英語の冠詞 "a" と "an" を巡る冒険
英語では不自然な発音を避けるために、母音の前の冠詞は "an" で通してるのに、日本人のおそらく 8割以上は、"an apple" を 「アン アップル」、あるいはせいぜいよくて 「アン ナポー」 などと、かなり窮屈に発音しちゃう。ネイティブで英語を話すアメリカ人のほとんどは、そんな器用な発音はできず、フツーは 「アナポー」 みたいになる。
日本語には「リエゾン」という概念がないからだという人もいるが、それは正確ではない。日本人も「因縁」は「いんえん」と言わずに、「いんねん」とリエゾンする。歌舞伎の『勧進帳』でも、「額に戴く兜巾(ときん)は如何に」を、「ときんないかに」と発音する。やっぱり日本人も、リエゾンする方が楽なのだ。
これって、「慣れ」の問題なのだと思う。ただ一口に「慣れ」と言っても、原理を頭で理解しておくと身に付きやすいということはある。
英語教育で言えば、「実は、元々は "an" しかなかった」ときちんと教えれば、少しは理解しやすいんじゃないかと思う。ほかのヨーロッパ語の冠詞を考えれば、「なるほどね」 と納得するだろう。英語の "a" は、"un" だの "une" だの "ein" だの "eines" だのに比べると、究極的な短縮形だ。
元々は "an" ("one" の弱音)だったのだが、子音の前でもいちいち "an" と言うのがうっとうしいので、さくっと省略して "a" になったのである。中学生の時にそう聞いたことがあって、ただ生半可なうろ覚えで書くとエライことなので、さっき Wisdom 辞書で確認したら、間違ってなかった。
今の英語教育だと、冠詞は "a" が基本で、母音の前でわざわざ "an" に変化させるなんていう面倒な手続きを踏むのだと、日本人のほとんどが思っているはずだ。これだと身に付くはずがない。

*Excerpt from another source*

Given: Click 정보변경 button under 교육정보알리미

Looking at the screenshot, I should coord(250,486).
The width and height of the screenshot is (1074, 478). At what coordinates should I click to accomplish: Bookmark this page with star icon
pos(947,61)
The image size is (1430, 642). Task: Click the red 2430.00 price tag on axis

本当は母音の前で面倒になるのではなく、子音の前で楽になっているのだ。
この辺りをきちっと理解すれば、ひいては乗り物に乗っても「うぃ るっく ふぉあわーど とぅ しーいんぐ ゆう あげん」なんて、へんてこりんなアナウンスを聞かなくて済むのだが。
それにしても、英語以外のヨーロッパ語の冠詞って、英語と比べると、ホンのちょっと長いだけなのに、気が遠くなるほど面倒くさい印象がある。英語みたいにさくっと省略しなかったからで、さらに男性形と女性形なんていう面倒な変化がある。
このあたりのシンプルさは、英語が世界共通語になる大きな武器になったんだろうと、実感で思う。そのかわり、「ニュアンス」という宝をかなり切り捨ててもいると思うが。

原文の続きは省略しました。